In July, a day after Joe Biden accused social media companies of “killing people” by tolerating vaccine hesitancy, Twitter suspended Berenson for the first time. 

While a private company is not bound by free speech laws, taking action on behalf of the U.S. government effectively makes it a “state actor” and binds them to the First Amendment. 

“On August 28, 2021, barely four months after the meeting, Twitter banned me - for a tweet that it has now acknowledged ‘should not have led to my suspension,’” says Berenson. 

“It doesn’t stop infection. Or transmission,” Berenson wrote in the offending tweet. “Don’t think of it as a vaccine. Think of it – at best – as a therapeutic with a limited window of efficacy and terrible side effect profile that must be dosed IN ADVANCE OF ILLNESS. And we want to mandate it? Insanity.” 

As reported by America’s Frontline News, none of Berenson’s statement about the vaccine is disputed by Pfizer, the World Health Organization, the Centers for Disease Control and Prevention (CDC) nor any other official body, yet it prompted Twitter to suspend the former New York Times journalist in violation of Twitter’s own five-strikes rule. The tweet was Berenson’s first “strike”. 

After bringing a lawsuit against the social media giant for the violation and “specific commitments” made to him by a Twitter PR executive, Berenson and Twitter are now engaged in mediation and settlement talks, the details of which the journalist said he is unable to disclose.  

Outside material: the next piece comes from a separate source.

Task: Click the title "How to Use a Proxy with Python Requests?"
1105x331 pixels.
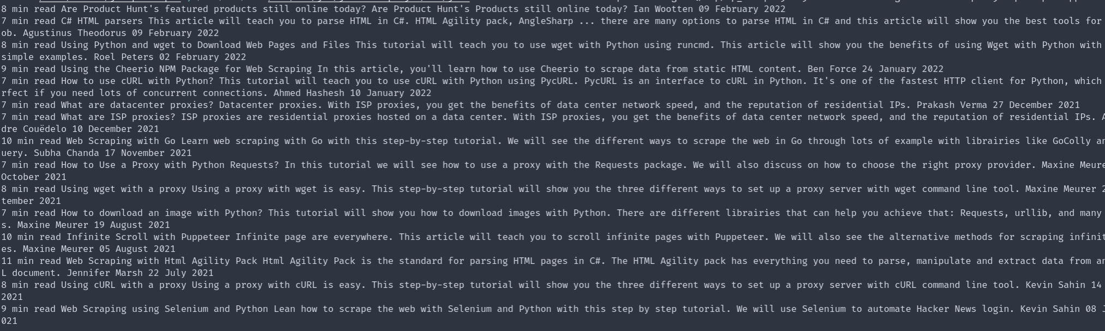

 But Berenson may have already been granted an unprecedented win in the form of a ruling by U.S. District Judge William Alsup entitling Berenson to discovery. The order requires Twitter Inc to hand over any and all communications regarding Berenson, even “nonparty complaints or inquiries about plaintiff” which include “all texts, emails, voicemails, statements, and other documents pertaining to plaintiff.”  

 This means that if any party, whether in the U.S. government, a pharmaceutical company or otherwise contacted Twitter and complained about Berenson, Twitter is obligated to show that. Furthermore, Berenson is allowed to publicize whatever he finds.  

 “As we debate the power and political influence of social media companies, this discovery offers a unique opportunity to see how Twitter and the federal government and others may have colluded against my voice,” wrote the journalist in his Substack newsletter. “No one else has this chance. No one. And I am not going to give it up.”  

 Berenson added that while he will make some sacrifices, he refuses to concede his rights to discovery.  

 “Not for reinstatement, not for money, not for all the viruses in China. I will NOT agree to any settlement that does not preserve my discovery rights about third-party communications AND give me the right to publicize them. There are other things I will (and have) given up, you have to give to get, but this is the reddest of lines.”